- _ZITIERTER AUSZUG_:
───

Und da wäre meine Überlegung aktuell: Dies ist doch recht spezifisch bezüglich Entwicklerumgebung / IDE. Wäre es da nicht sinnvoll, das über ein Script zu machen, das eben die notwendigen Container deployed / startet um dann am Ende den Java Prozess, den man debuggen möchte, startet (mit entsprechendem Debugging übers setze, also zum einen erfolgt der Start mit entsprechenden Parametern und zum anderen wird der Port entsprechend weiter geleitet.



von Spotz hat gesagt.:


> wo man selbst dann angeranzt wird


Also wir sind hier eigentlich relativ hart im nehmen und schnauzen andere nicht an. Ausnahmen gibt es natürlich auch, aber das ist dann eigentlich nur, wenn Leute eigentlich keine Hilfe wollen. Oder so Missverstände eskalieren leicht (Aber Du warst ja auch mit mir sehr geduldig - aber ich wollte Dich ebenso wenig ärgern wie Du mich).


----------



## temi (29. Dez 2021)

von Spotz hat gesagt.:


> und jeder Service seine binären Abhängigkeiten hat


Was genau verstehst du denn unter "binäre Abhängigkeiten"?


----------



## von Spotz (29. Dez 2021)

temi hat gesagt.:


> Was genau verstehst du denn unter "binäre Abhängigkeiten"?


Du hast doch selber gesagt, daß das, was Maven an Abhängigkeiten lädt, regelmäßig die _Treiber für_, etwa die Datenbank, aber nicht die Datenbank selbst sind. Auch Kafka als Message Broker etwa ist kompilierter Maschinen/Bytecode. Ich kenne mich mit Containern noch nicht gut aus, aber ich denke, der Container würde sogar das Betriebssystem Image und das JavaVM Image enthalten. Ich habe eben von Kafka gesprochen. Das gibt es nicht als debian Paket, sondern nur als fertig kompiliertes Archiv, das ich persönlich nach /usr/local/kafka entpackt und zu $PATH hinzugefügt habe. Aber man kann grob sagen: Alles, was man über den Paketmanager installieren kann bzw. was es eben als docker-image (siehe https://hub.docker.com/) gibt.

───

- _BITTE FOLGENDES BEARBEITEN_:
[1] In welches Verzeichnis wurde Kafka laut dem Forenauszug entpackt?
[2] Geben Sie den Abschnitt des Forenauszugs von „Also wir sind“ bis „temi (29. Dez 2021)“ wortgetreu wieder.

───

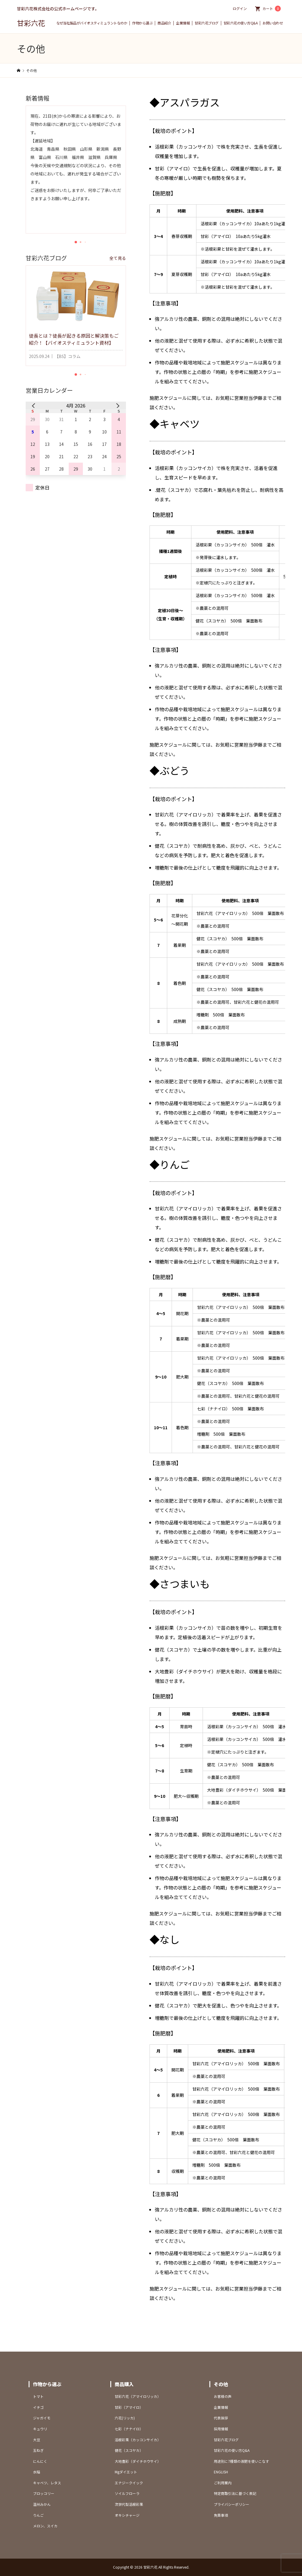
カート (271, 9)
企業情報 (183, 23)
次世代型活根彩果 (129, 2504)
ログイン (240, 8)
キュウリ (40, 2428)
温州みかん (42, 2504)
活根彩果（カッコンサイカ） (138, 2439)
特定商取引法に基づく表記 (235, 2493)
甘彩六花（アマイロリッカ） (138, 2396)
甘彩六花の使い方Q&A (241, 23)
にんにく (40, 2461)
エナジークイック (129, 2482)
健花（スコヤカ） (129, 2450)
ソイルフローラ (127, 2493)
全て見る (117, 258)
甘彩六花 (31, 23)
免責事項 (221, 2515)
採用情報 (221, 2428)
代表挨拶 (221, 2417)
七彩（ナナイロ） (129, 2428)
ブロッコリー (43, 2493)
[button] (76, 242)
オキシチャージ (127, 2515)
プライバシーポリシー (231, 2504)
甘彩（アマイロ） (129, 2407)
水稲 (36, 2471)
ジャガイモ (41, 2417)
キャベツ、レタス (47, 2482)
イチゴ (38, 2407)
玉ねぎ (38, 2450)
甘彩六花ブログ (207, 23)
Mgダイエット (126, 2471)
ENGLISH (221, 2471)
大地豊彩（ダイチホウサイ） (138, 2461)
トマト (38, 2396)
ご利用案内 (223, 2482)
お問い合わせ (272, 23)
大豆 (36, 2439)
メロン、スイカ (45, 2525)
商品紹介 (164, 23)
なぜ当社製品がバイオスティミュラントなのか (91, 23)
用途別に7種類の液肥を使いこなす (241, 2461)
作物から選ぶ (142, 23)
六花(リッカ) (125, 2417)
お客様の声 (223, 2396)
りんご (38, 2515)
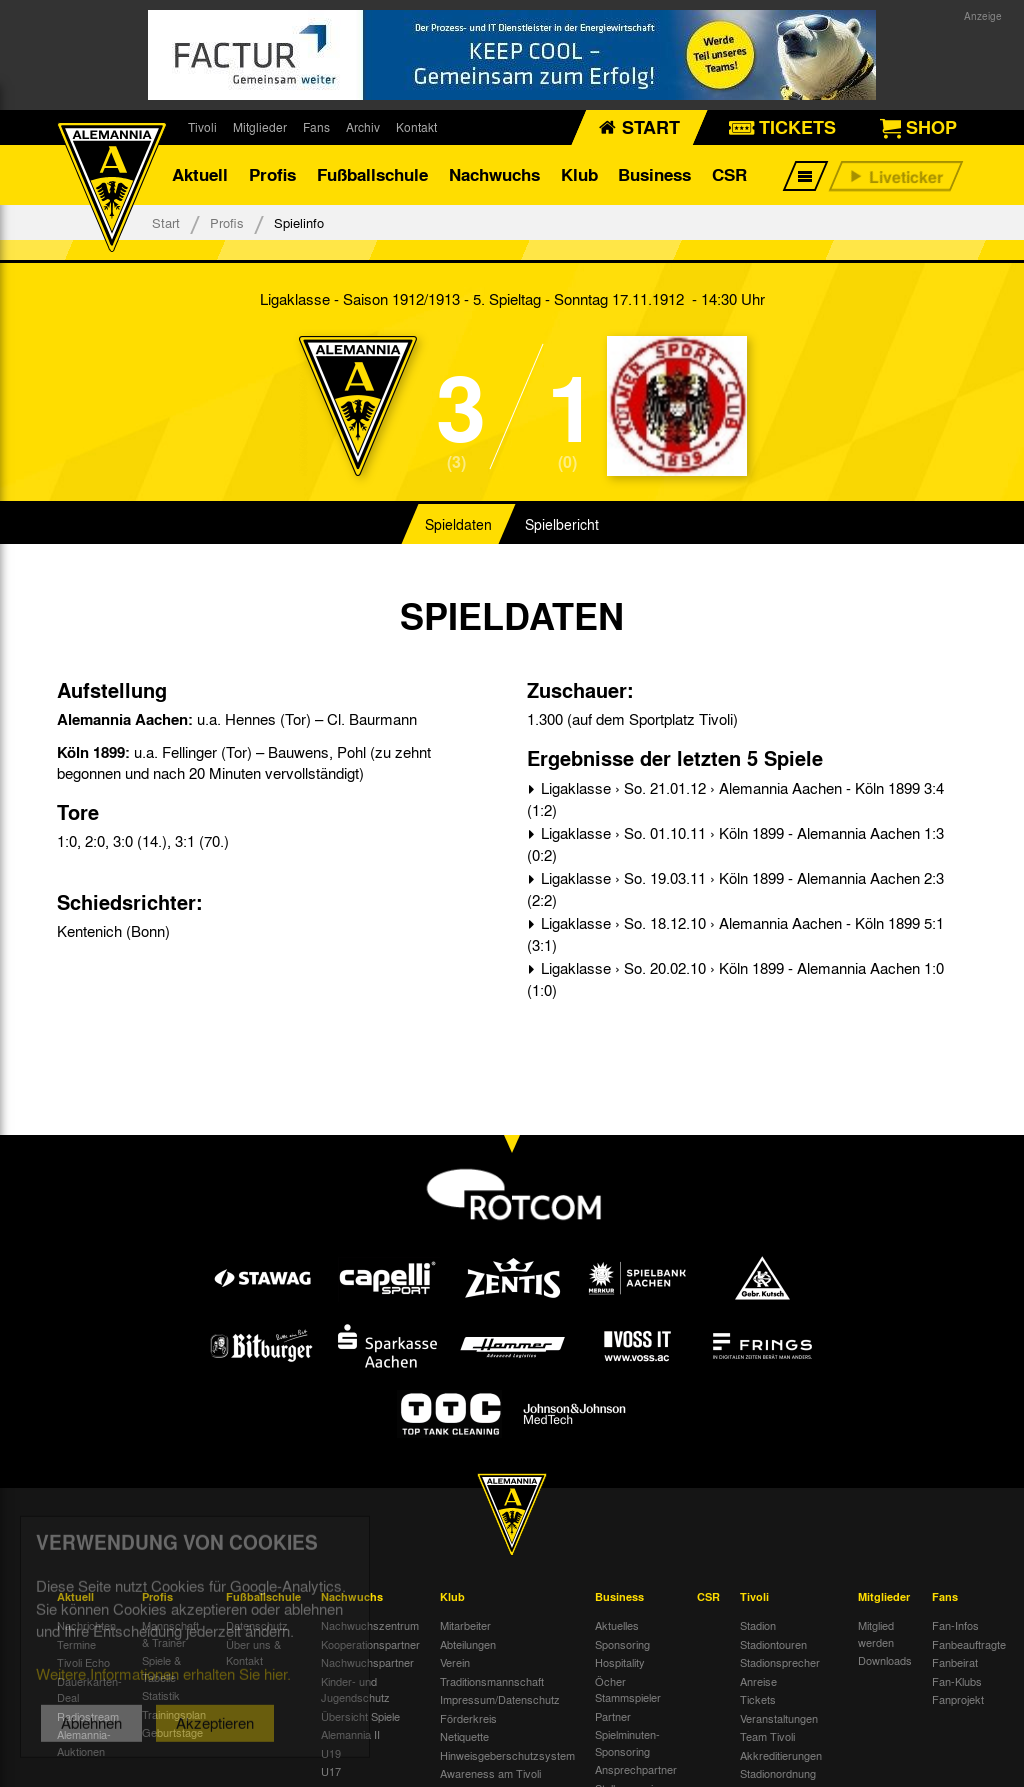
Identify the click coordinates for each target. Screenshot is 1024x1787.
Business (654, 174)
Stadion (758, 1625)
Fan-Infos (955, 1625)
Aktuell (200, 174)
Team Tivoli (767, 1736)
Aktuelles (617, 1625)
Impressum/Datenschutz (500, 1699)
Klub (579, 174)
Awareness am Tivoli (490, 1773)
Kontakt (416, 127)
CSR (729, 174)
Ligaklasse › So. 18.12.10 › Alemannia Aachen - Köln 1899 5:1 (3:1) (735, 934)
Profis (272, 174)
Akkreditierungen (781, 1755)
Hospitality (620, 1662)
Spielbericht (562, 524)
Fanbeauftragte (969, 1644)
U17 (331, 1771)
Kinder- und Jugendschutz (355, 1689)
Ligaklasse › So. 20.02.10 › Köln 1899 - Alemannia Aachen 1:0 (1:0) (735, 979)
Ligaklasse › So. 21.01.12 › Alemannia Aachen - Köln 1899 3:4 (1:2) (735, 799)
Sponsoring (622, 1644)
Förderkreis (468, 1718)
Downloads (885, 1660)
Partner (613, 1716)
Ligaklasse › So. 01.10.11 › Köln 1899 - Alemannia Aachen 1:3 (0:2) (735, 844)
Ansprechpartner (636, 1769)
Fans (316, 127)
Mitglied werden (876, 1633)
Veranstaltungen (779, 1718)
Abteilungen (468, 1644)
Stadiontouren (773, 1644)
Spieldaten (458, 524)
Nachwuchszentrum (370, 1625)
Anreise (758, 1681)
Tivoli (202, 127)
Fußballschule (372, 174)
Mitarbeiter (465, 1625)
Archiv (363, 127)
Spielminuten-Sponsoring (627, 1742)
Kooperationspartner (370, 1644)
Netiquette (464, 1736)
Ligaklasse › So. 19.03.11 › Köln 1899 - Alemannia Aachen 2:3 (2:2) (735, 889)
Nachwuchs (494, 174)
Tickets (758, 1699)
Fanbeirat (955, 1662)
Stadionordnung (778, 1773)
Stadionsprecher (780, 1662)
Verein (455, 1662)
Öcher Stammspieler (628, 1689)
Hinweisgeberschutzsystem (507, 1755)
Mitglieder (260, 127)
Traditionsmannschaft (492, 1681)
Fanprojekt (958, 1699)
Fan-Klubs (957, 1681)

───

- _ANTWORTEN JE AUFGABE_:
[1] Nach /usr/local/kafka.

[2]
Also wir sind hier eigentlich relativ hart im nehmen und schnauzen andere nicht an. Ausnahmen gibt es natürlich auch, aber das ist dann eigentlich nur, wenn Leute eigentlich keine Hilfe wollen. Oder so Missverstände eskalieren leicht (Aber Du warst ja auch mit mir sehr geduldig - aber ich wollte Dich ebenso wenig ärgern wie Du mich).


----------



## temi (29. Dez 2021)